Se neppure questo bastasse, citiamo per disperazione American Gigolò, La storia infinita, Scarface, Il bacio della pantera: tutti film dei quali ha firmato la colonna sonora. Per i più giovani, invece, basta un nome come garanzia: i Daft Punk, che gli hanno reso omaggio facendogli raccontare la sua vita nell’album Random Access Memories. Lui non si è tirato indietro: «My name is Giovanni Giorgio, but everybody calls me Giorgio».
Moroder, lei è nato il 26 aprile 1940. Che ricordo ha della guerra?
«Quasi niente, ero piccolo. C’era poco da mangiare e noi eravamo contenti quando avevamo nel piatto patate e polenta».
Scelga un’immagine di quegli anni.
«A 7 anni abbiamo traslocato. Ricordo mio padre che trasportava i nostri mobili guidando un cavallo. A casa avevamo un pianoforte quasi rotto che non si riusciva a suonare, ma io ogni tanto ci provavo lo stesso».
A 15 anni ha cominciato a suonare la chitarra.
«E non l’ho più lasciata. Con altri due amici suonavamo nei locali di Ortisei. Poi a 19 sono partito per il mondo».
A novembre compie 50 anni «Love to Love You Baby», la hit di Donna Summer nata dalla vostra collaborazione in Germania.

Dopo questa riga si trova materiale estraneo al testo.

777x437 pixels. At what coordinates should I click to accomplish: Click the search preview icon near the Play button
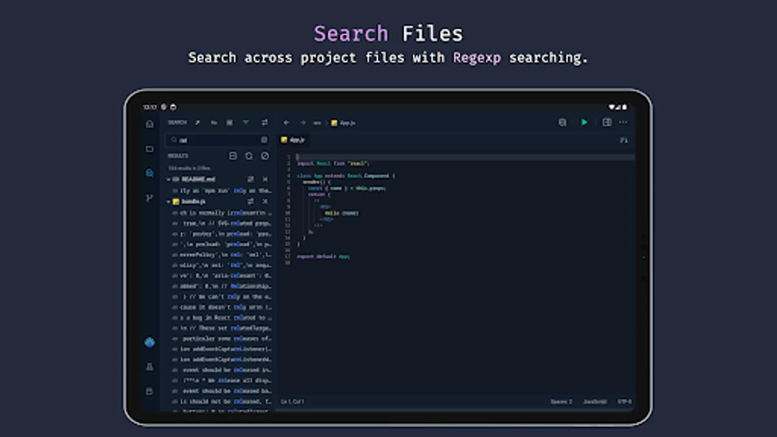coord(562,122)

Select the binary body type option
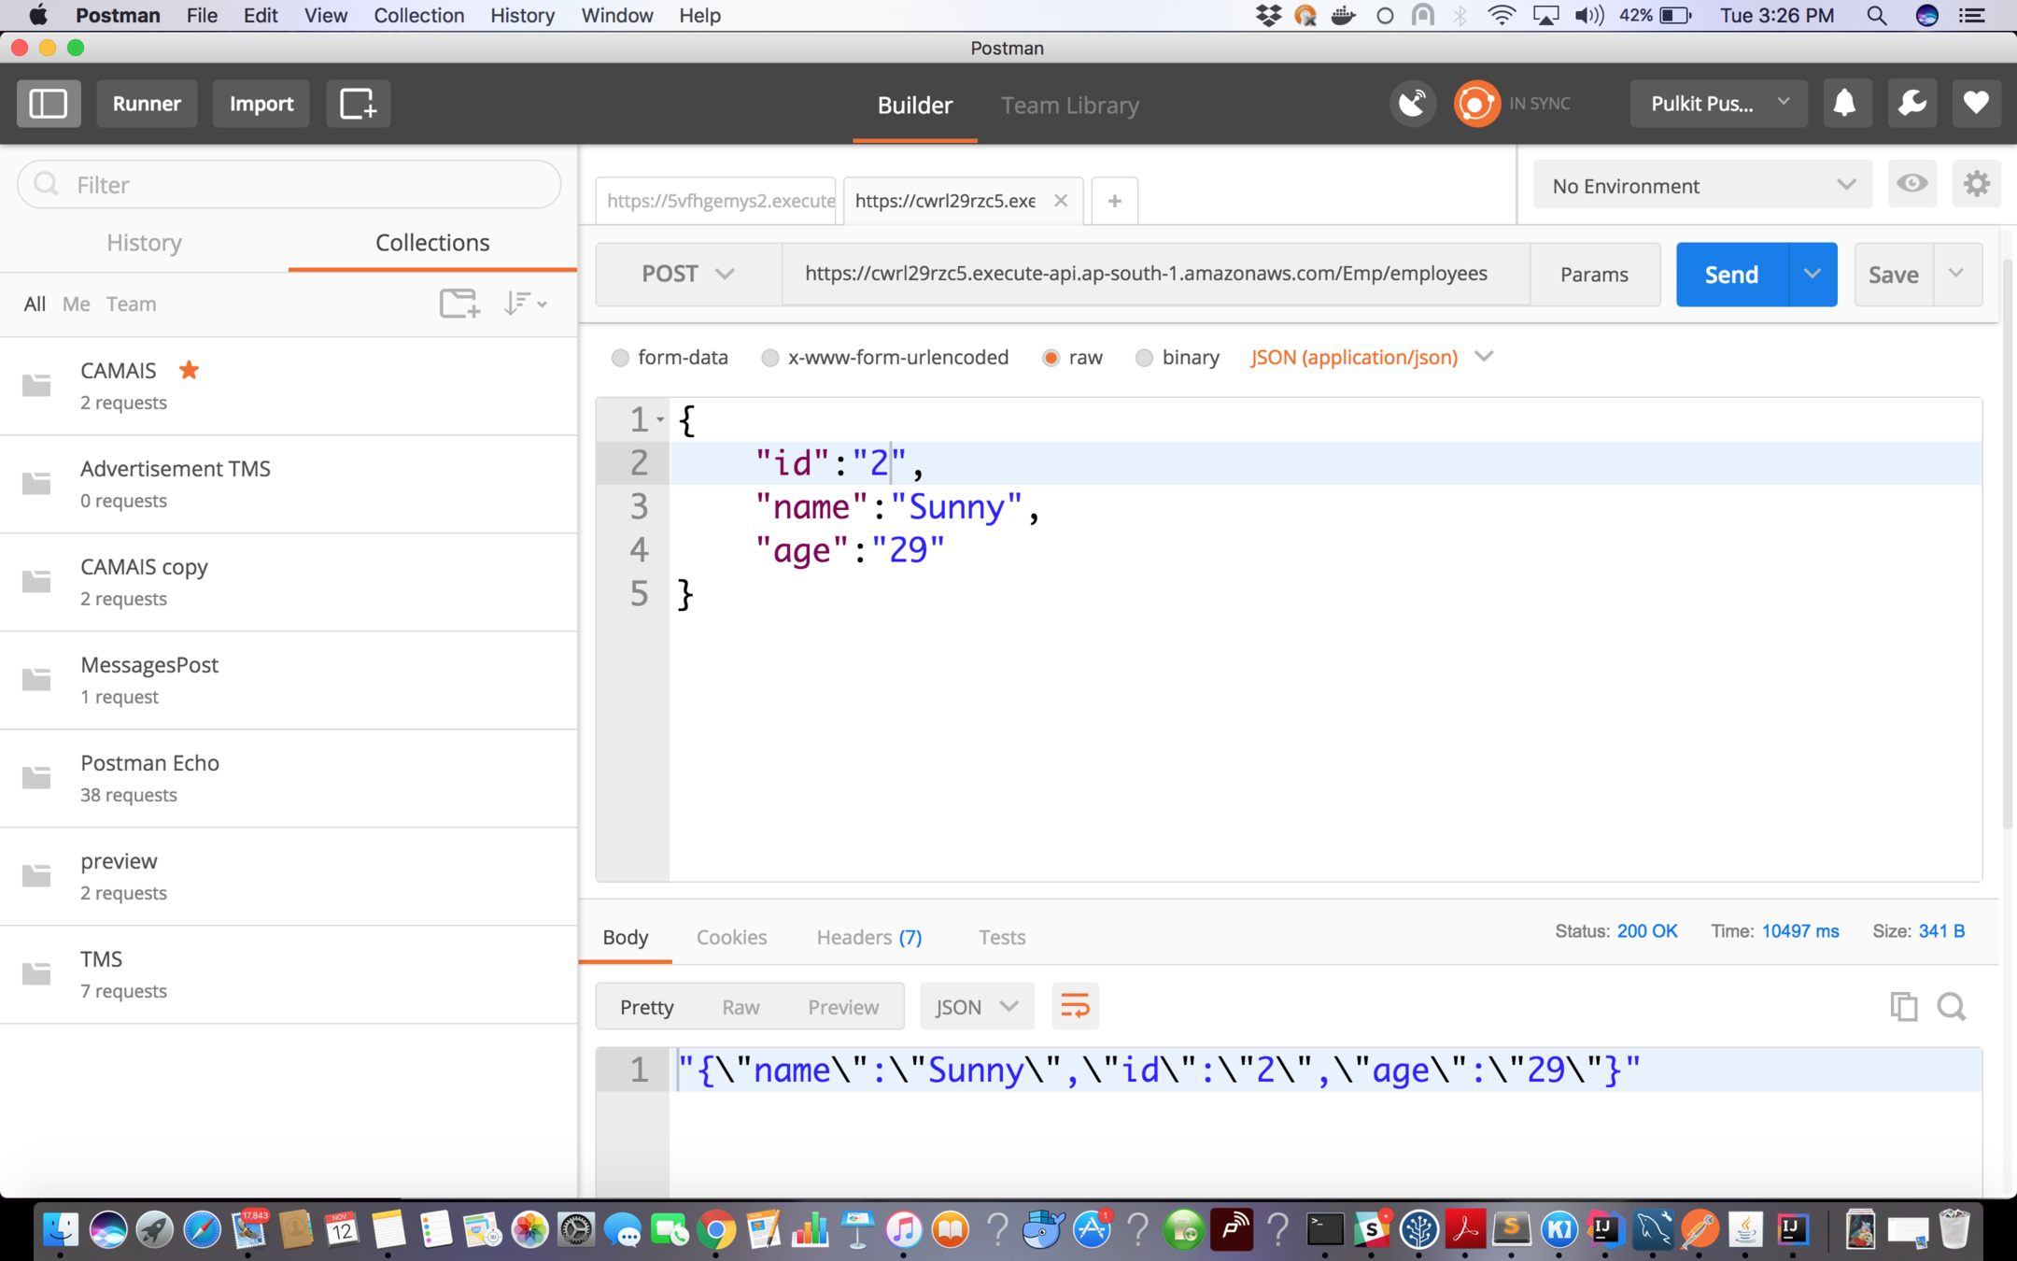[x=1144, y=358]
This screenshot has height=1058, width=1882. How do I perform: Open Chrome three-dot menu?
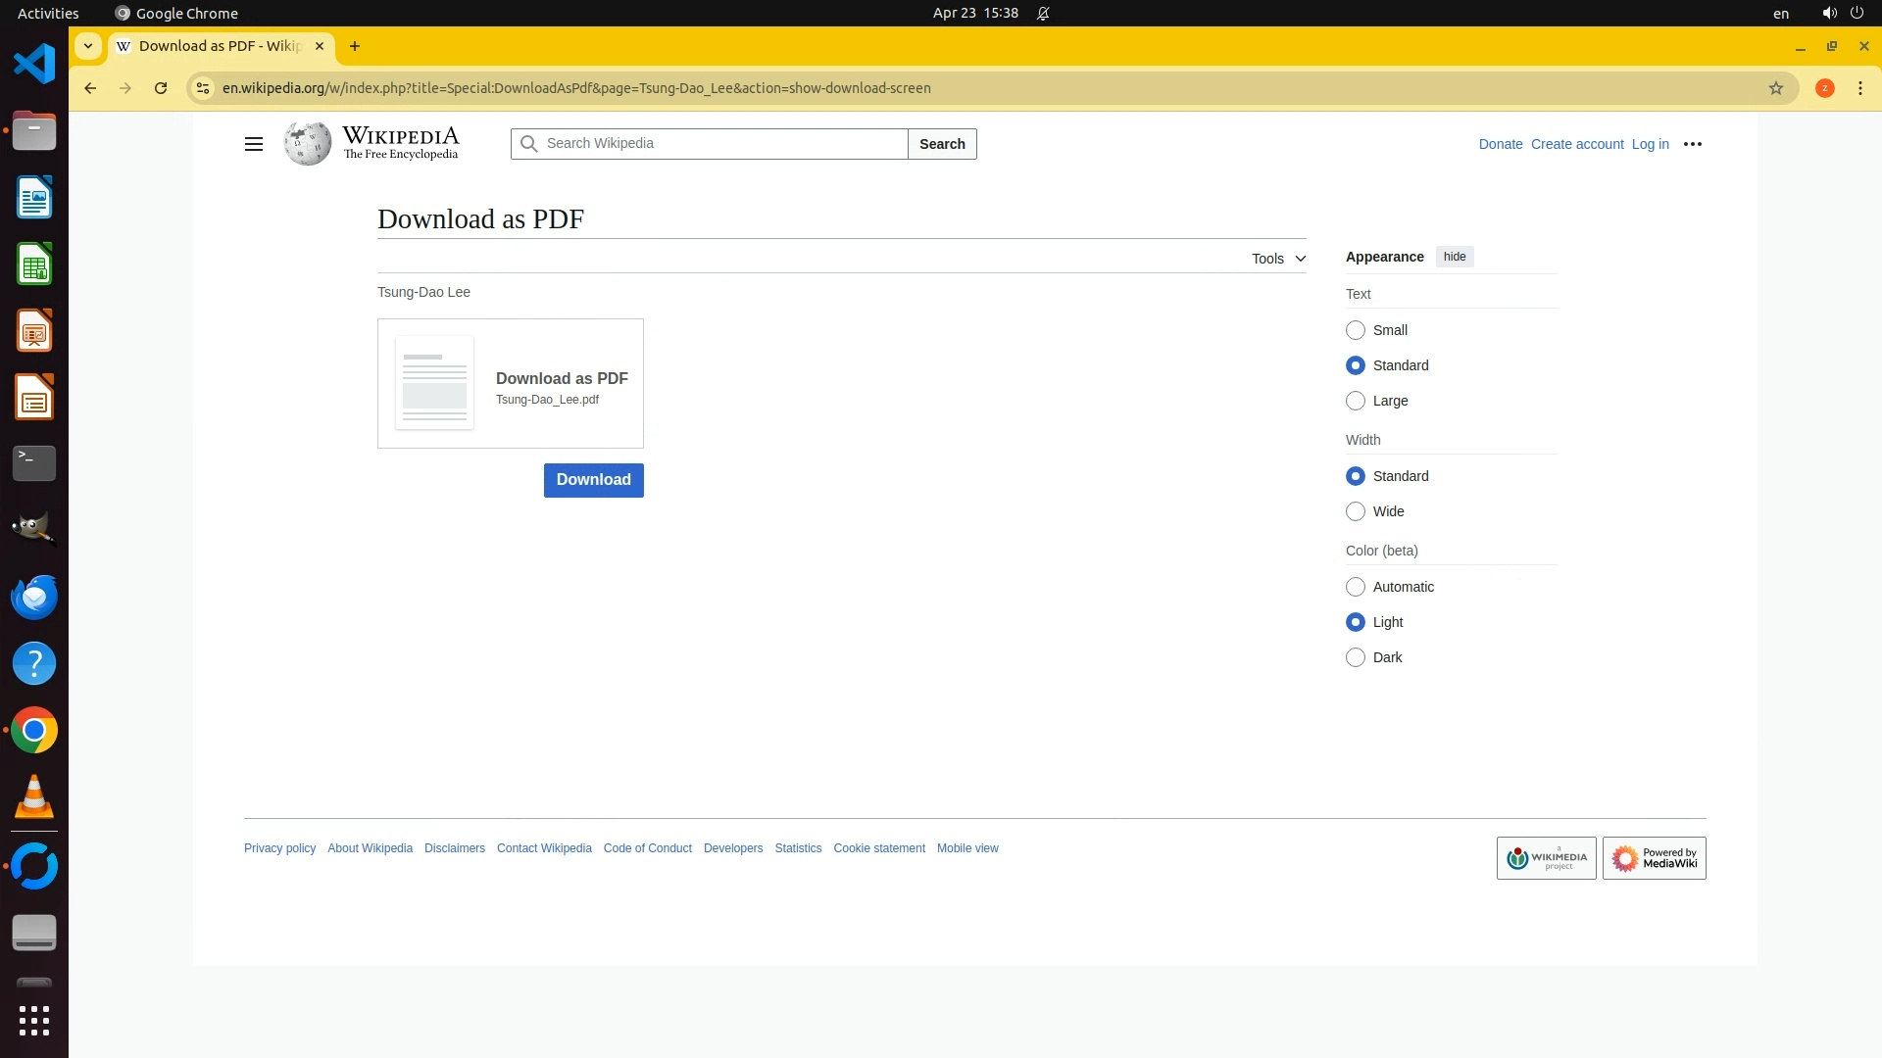tap(1859, 88)
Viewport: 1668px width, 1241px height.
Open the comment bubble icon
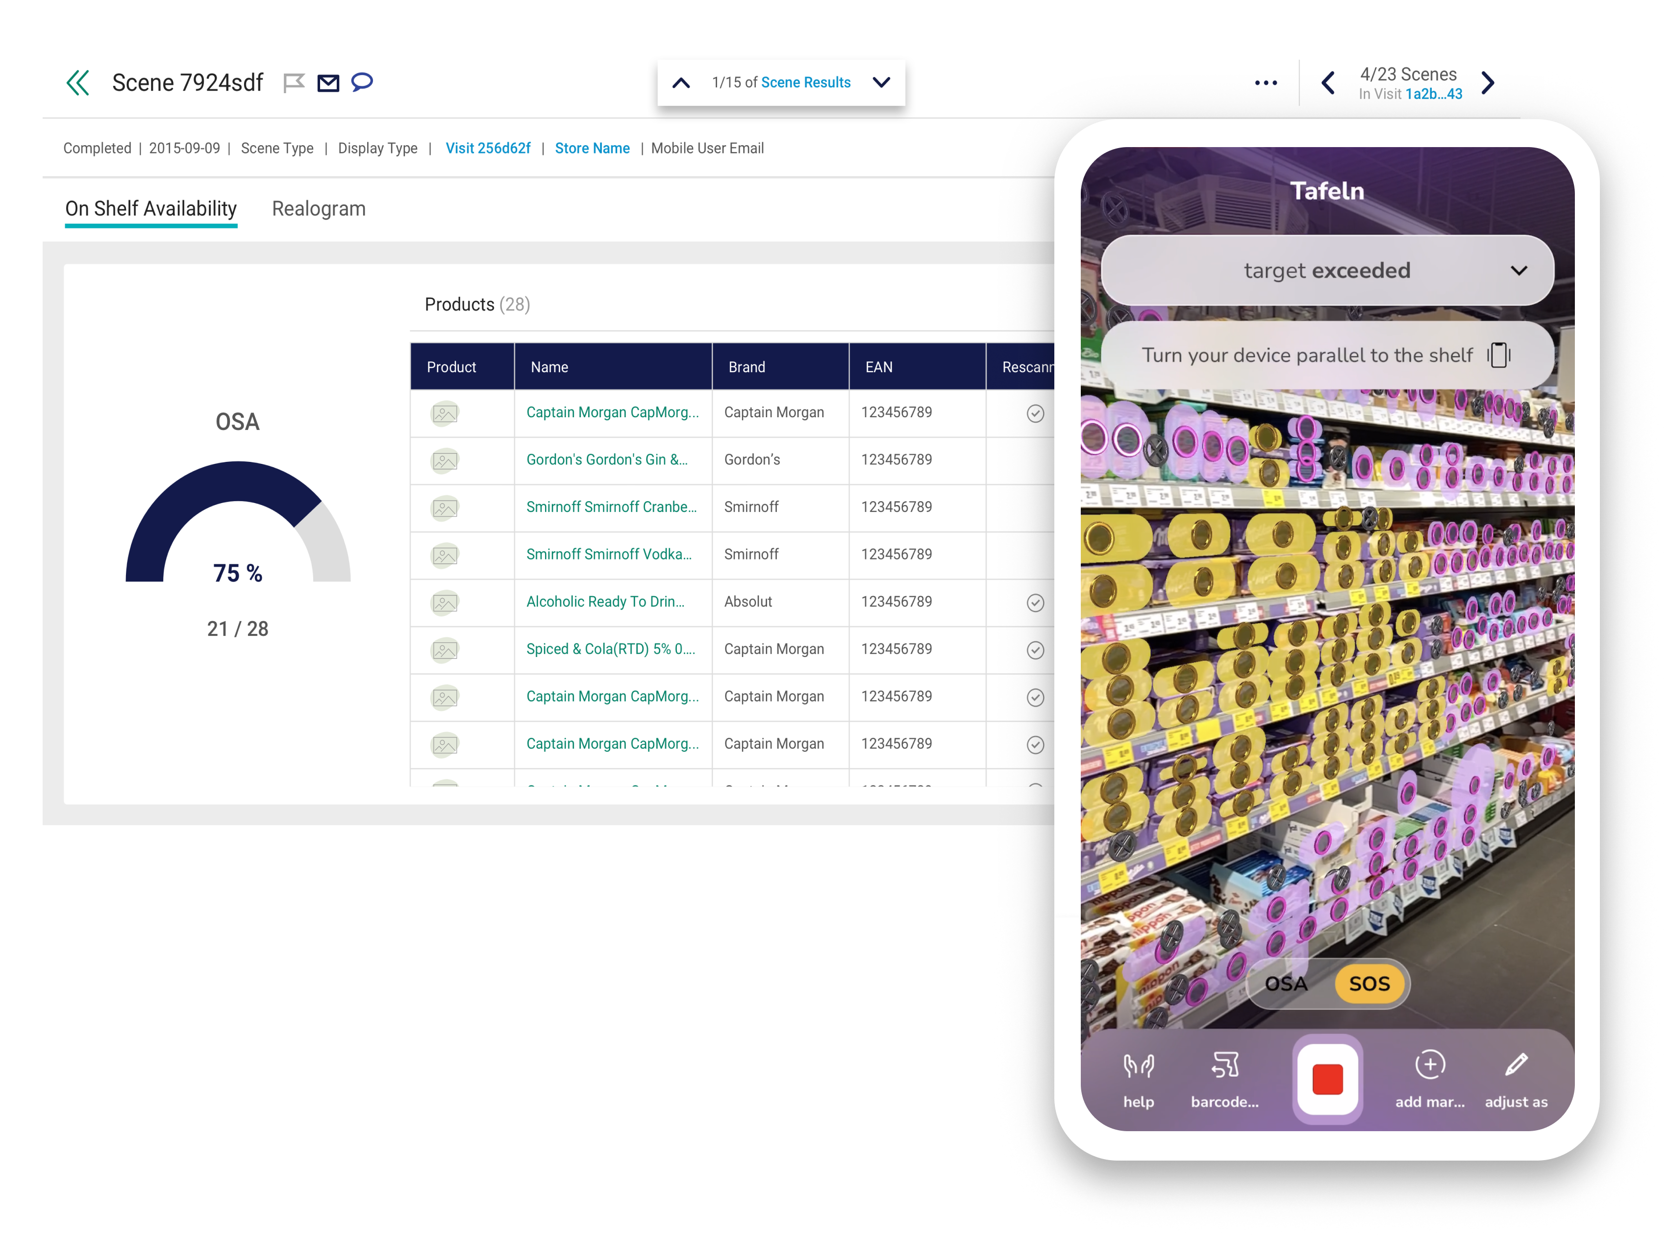point(362,81)
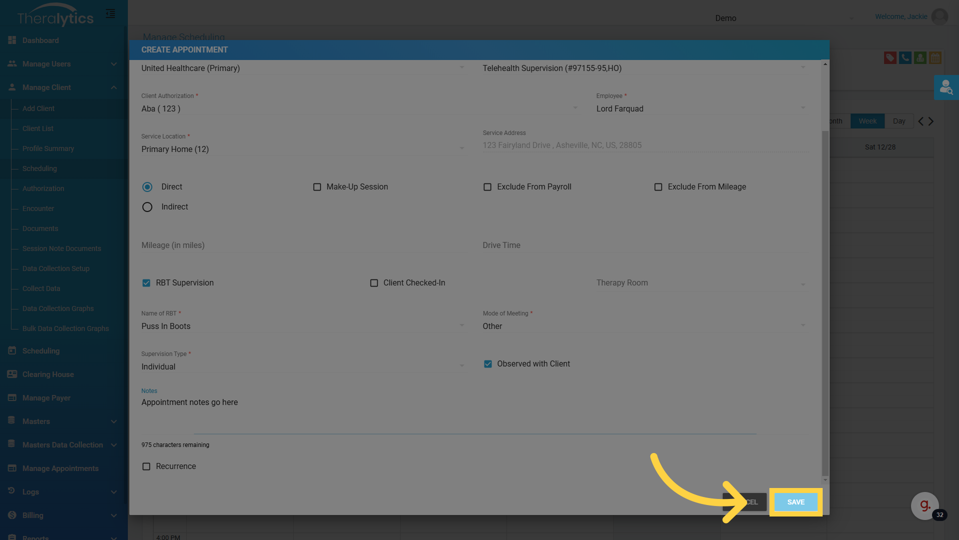Click the green doctor stethoscope icon
959x540 pixels.
pyautogui.click(x=920, y=58)
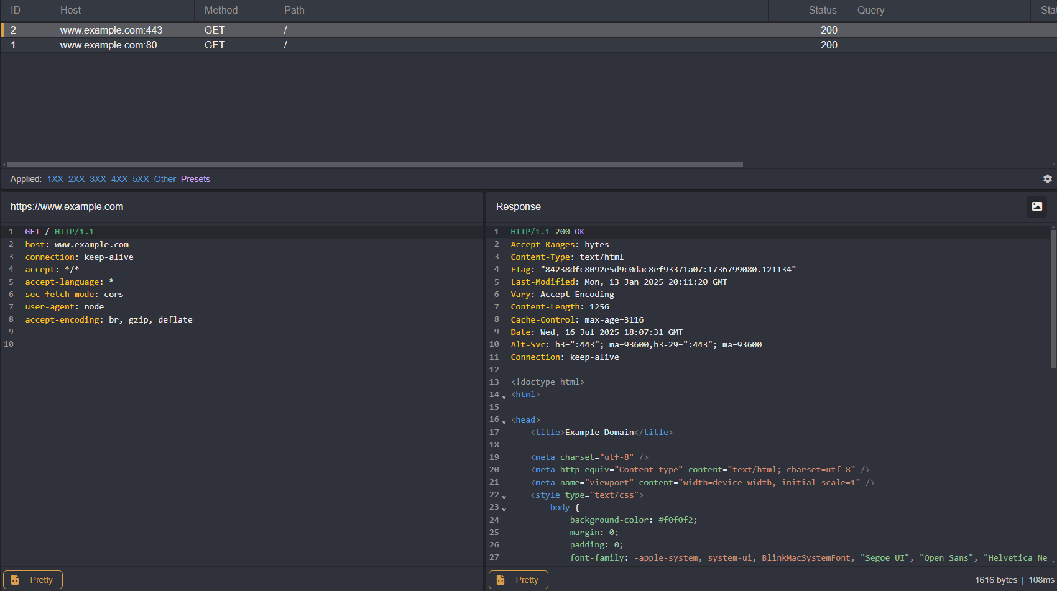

«Avevamo fatto altre canzoni insieme, ma quella mi aprì le porte dell’America».
E del successo. È vero che nella versione lunga gli orgasmi di Donna Summer erano «originali»?
«Ma no, era tutto finto! Cioè, andò così: lei faceva fatica a fare quei versi, così feci uscire tutti dallo studio di registrazione, il tecnico, il produttore, compreso il marito, spensi le luci e lei fece tutto da sola. Come un’attrice».
Ha collaborato con i grandi. Chi l’ha più emozionata?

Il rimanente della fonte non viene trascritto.